Age-appropriate teaching is great. But is it biblically appropriate for children to be taught separately from adults during the main gathering of God’s people? I want to challenge us to rethink the relatively recent practice of taking children out of the meeting, and question whether, in the long run, it really helps both adults and children. Chiefly, I would like to highlight from God’s word the importance of the unity of the gathering of God’s people, but we shall also touch on the development of children’s Sunday school. I will finish by looking at some of the practical issues that come into play when children stay with us in church throughout the service.
Unity in the gathering of God’s people
First and foremost, the unity of God’s people is a witness to the powers in the heavenly places and to unbelievers around us. In Ephesians, Paul explains God’s great plan to unite everything under Christ (1:9-10). In line with that plan, God has united Jew and Gentile, removing “the dividing wall of hostility” (2:14) and building them together into a holy dwelling place for God by his Spirit (2:21-22). God’s purpose in this great uniting plan is spelled out thus: “so that through the church the manifold wisdom of God might now be made known to the rulers and authorities in the heavenly places” (3:10).
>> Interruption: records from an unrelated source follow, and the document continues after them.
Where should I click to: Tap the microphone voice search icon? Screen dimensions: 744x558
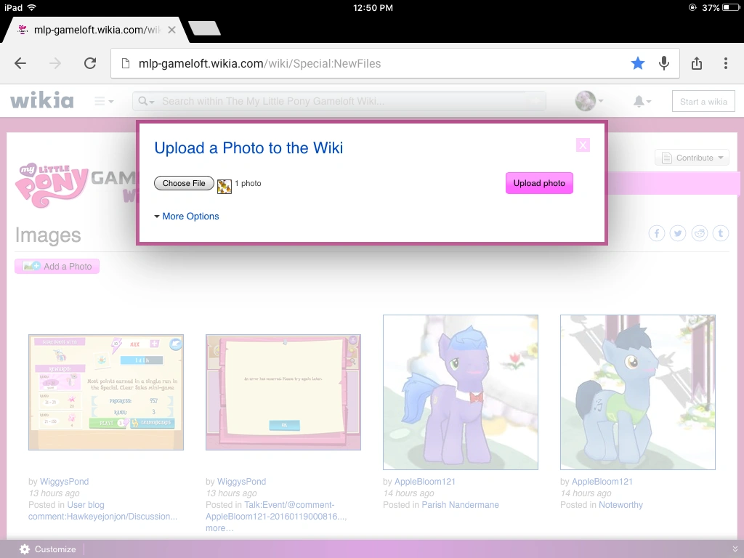663,63
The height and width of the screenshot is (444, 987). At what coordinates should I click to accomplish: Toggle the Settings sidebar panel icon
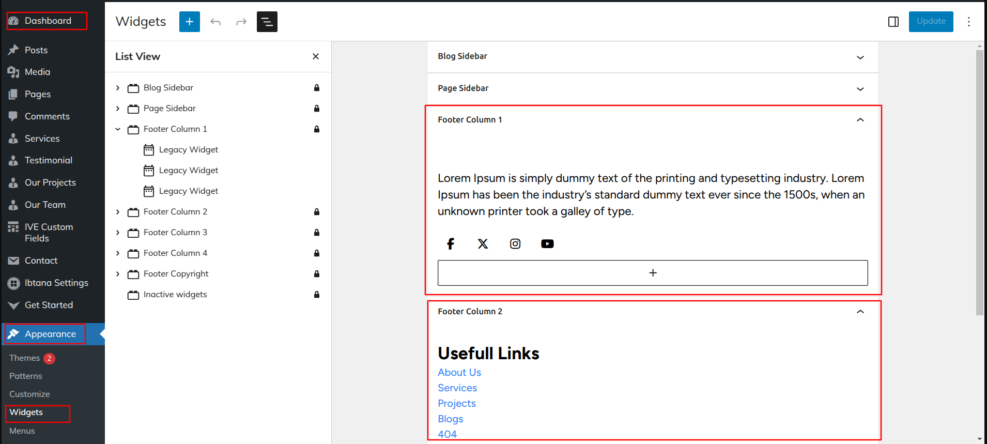tap(893, 22)
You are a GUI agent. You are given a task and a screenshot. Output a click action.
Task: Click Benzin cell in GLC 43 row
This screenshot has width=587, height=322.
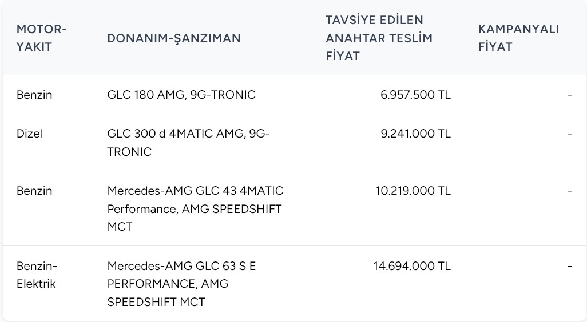coord(34,191)
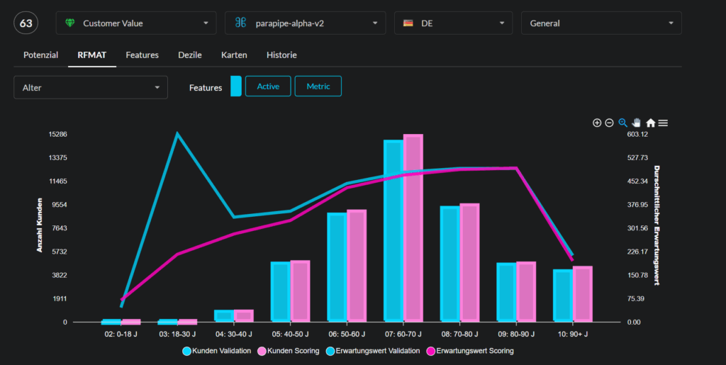Click the German flag icon
The width and height of the screenshot is (726, 365).
coord(408,23)
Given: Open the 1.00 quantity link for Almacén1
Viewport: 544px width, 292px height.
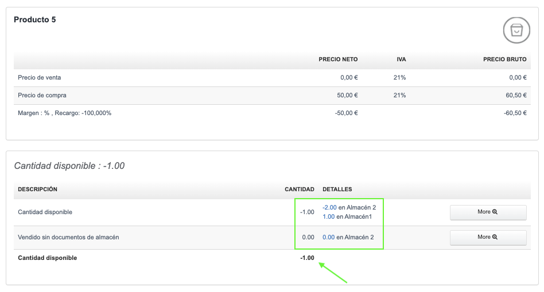Looking at the screenshot, I should tap(328, 216).
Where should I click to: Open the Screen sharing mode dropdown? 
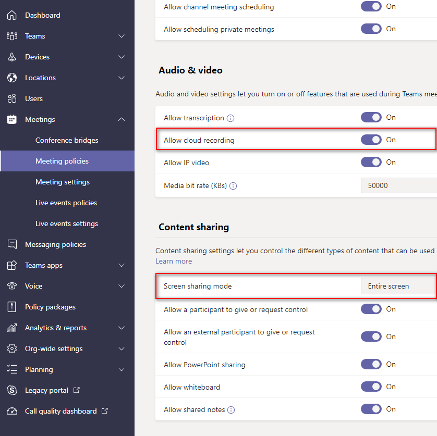pos(399,286)
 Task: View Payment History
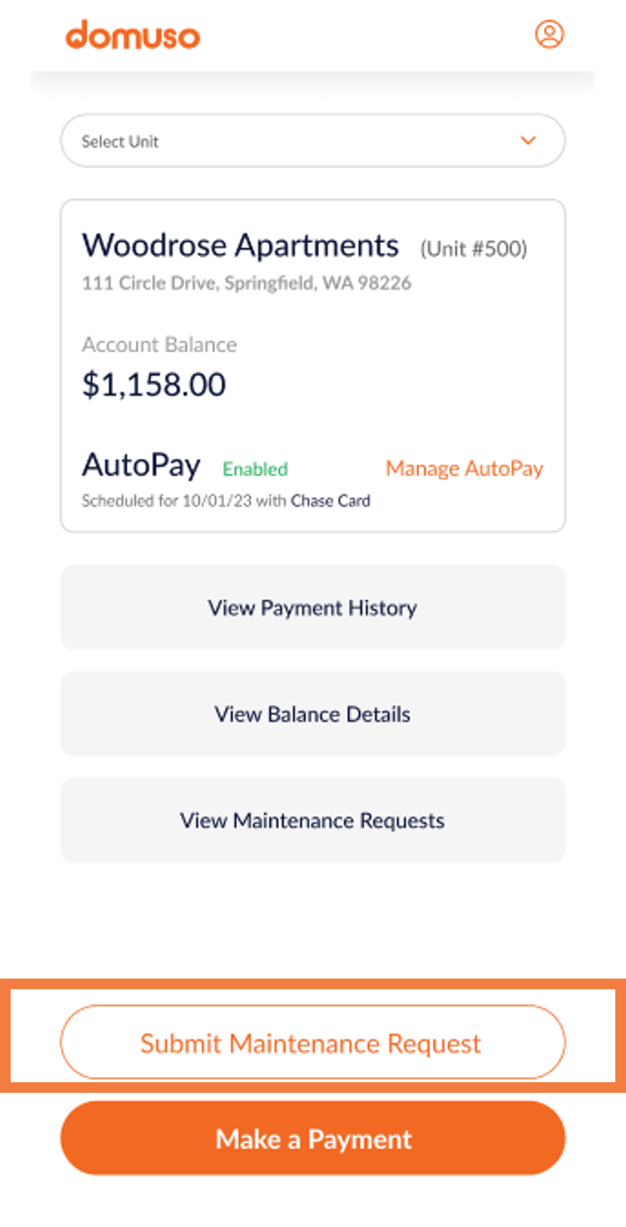[x=312, y=607]
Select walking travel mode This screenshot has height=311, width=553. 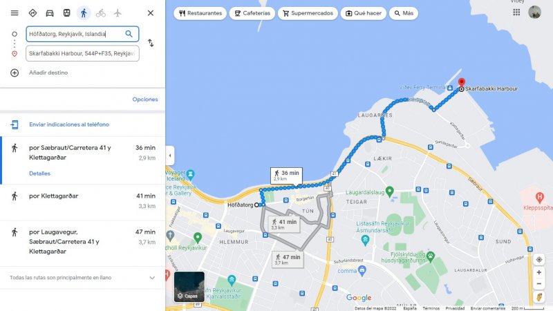point(84,13)
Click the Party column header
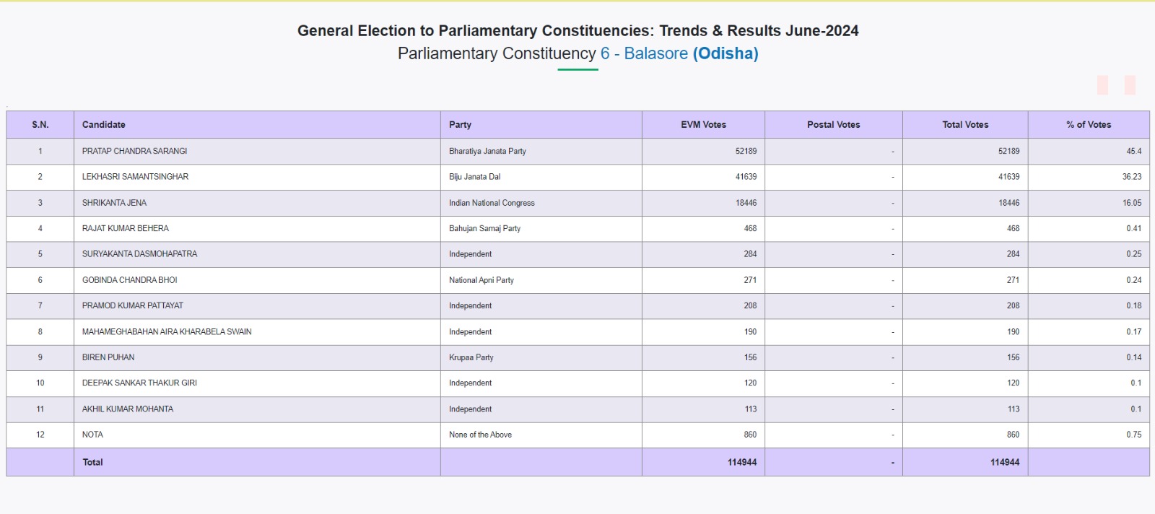 point(460,125)
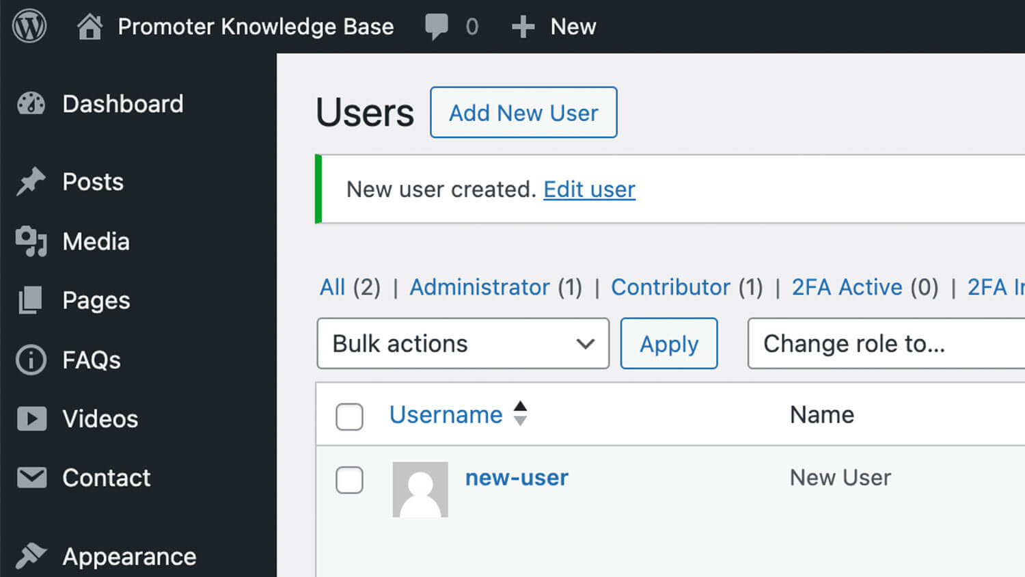Screen dimensions: 1025x577
Task: Click the FAQs info icon
Action: point(31,360)
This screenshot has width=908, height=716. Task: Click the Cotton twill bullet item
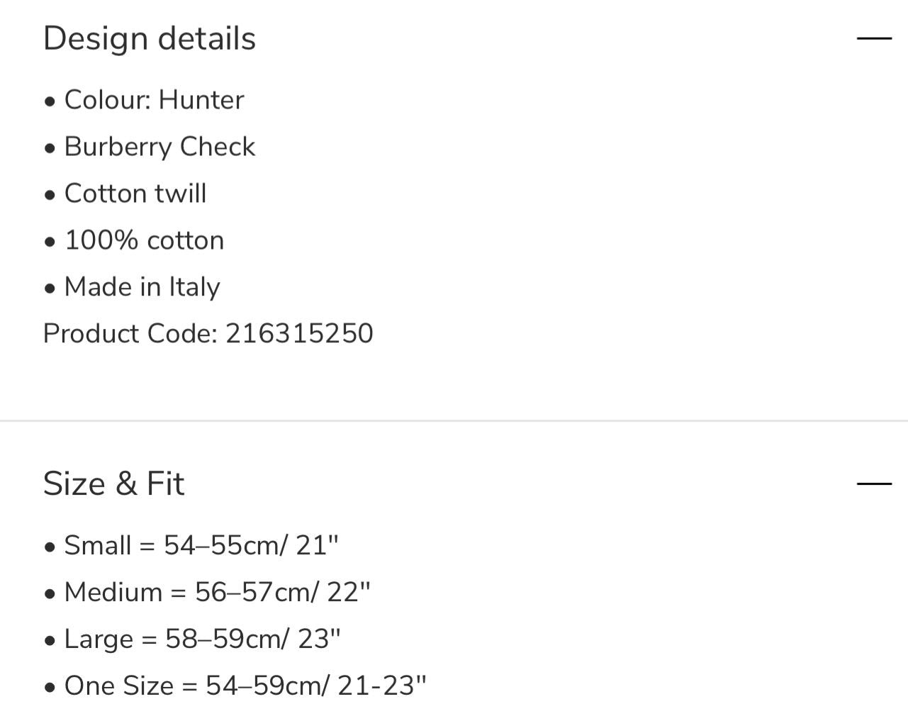pos(135,194)
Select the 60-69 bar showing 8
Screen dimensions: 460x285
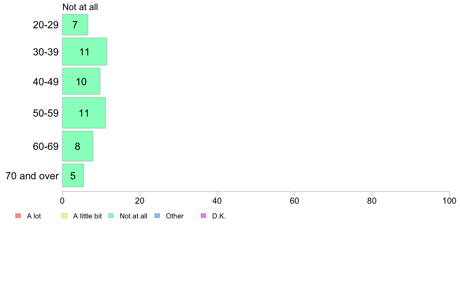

In the church or gathering of God’s diverse people—in God’s amazing ability to bring together very different people—his wisdom is being made known to the rulers and authorities in the heavenly places. In addition, in John 17, Jesus prays that believers might be one—that we might be brought to perfect unity so that “the [unbelieving] world may know that you sent me” (John 17:23). Thus it is absolutely right for us to take our ‘togetherness’ seriously. It is a witness to the watching universe and the watching world.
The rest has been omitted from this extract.